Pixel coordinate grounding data
════════

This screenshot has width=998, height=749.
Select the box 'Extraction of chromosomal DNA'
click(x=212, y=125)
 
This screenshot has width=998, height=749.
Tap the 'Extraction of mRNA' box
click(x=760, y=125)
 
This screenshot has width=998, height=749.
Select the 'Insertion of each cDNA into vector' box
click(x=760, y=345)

════════

## Task item
Lines from the one containing "Tap the 'Extraction of mRNA' box" through the last line of the data above are the only output wanted; restate them exactly.

## Result of the task
Tap the 'Extraction of mRNA' box
click(x=760, y=125)
 
This screenshot has width=998, height=749.
Select the 'Insertion of each cDNA into vector' box
click(x=760, y=345)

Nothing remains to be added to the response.